City Administrator Joel Walinkski’s Friday Memo of Sept. 25

Joel-WalinskiThe Friday Memo, written by Northfield City Administrator Joel Walinski and various department directors, managers, and supervisors, summarizes many of the staff activities for the week. The Friday memos are published and archived in PDF form at the bottom of Joel Walinski’s web page. Friday’s memo can be found on the memo page for the week.

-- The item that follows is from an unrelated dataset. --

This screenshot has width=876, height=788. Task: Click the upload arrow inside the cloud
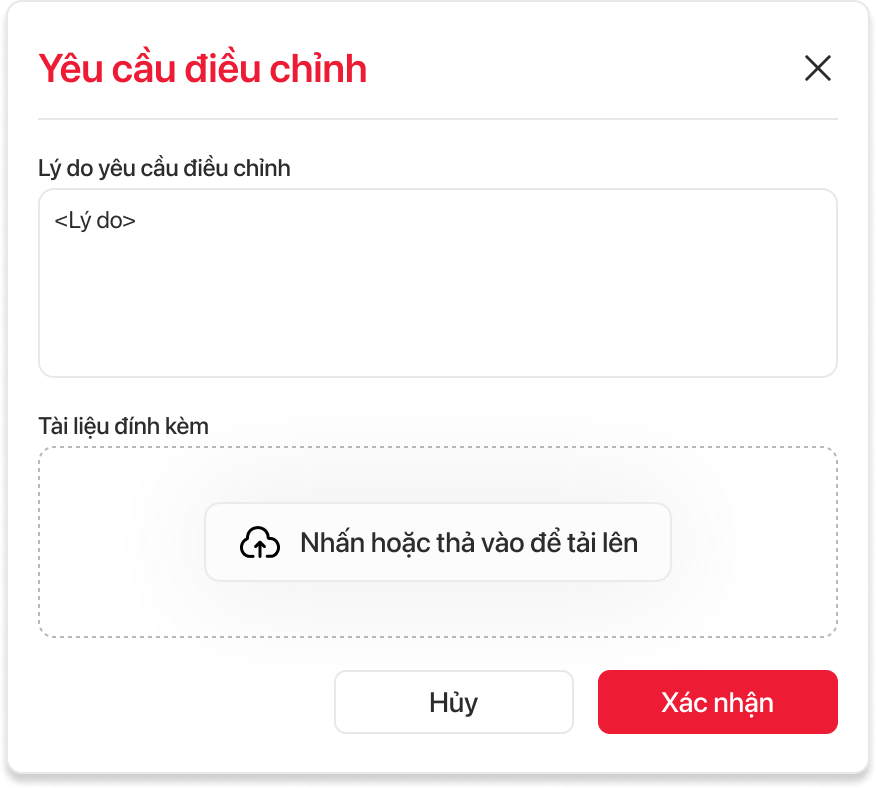coord(260,546)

Some items of interest in this week’s memo include:

  • Information on a quote for an electronic document management system for the City. According to the City Clerk, “Professionals spend 5-15 % of their time reading information but up to 50% looking for it.”   I’m assuming the professionals referred to are public employees, because in the private sector if it took 50% of people’s time finding already existing information, they’d be fired.
  • Another item perhaps of interest: There are rumblings that another restaurant will be locating in the space held by Sweet Lou’s Waffle Bar.
  • The memo also contains various street and budget updates which didn’t catch my interest when I read the memo, but are probably more important than the above.

No City Council meeting this Monday. You can view all City meetings on the City calendar.

2 Comments

  1. kiffi summa said:

    If you look at page 2 of the Friday memo, you will see an EDA report which says that the board voted to give Norman Butler a 20K loan for his new enterprise, Butler’s Steak and Ale, which has resuscitated a closing space.

    What the memo does NOT report is that the loan was only voted in the affirmative after the first vote failed on the original motion, which was on an unsecured loan, albeit with Mr. Butler’s extensive financial records provided.

    At this meeting, one of the EDA members initiated a conversation against this uncollateralized loan, although the Board had just a few weeks ago voted for an uncollateralized loan for a software company, Declarix, in the amount of 50K., obviously 2 and 1/2 the times of the Butler request; No problem there with no personal guarantee.

    The EDA has given other uncollateralized loans in the past, and all of a sudden, after a new program which takes a more working capital approach is formalized, after having already been done WITHOUT a formalized program in place, there’s a problem with the concept.

    Non-factual reporting, or at least telling only the part of the story you choose to, seems to be in vogue these days.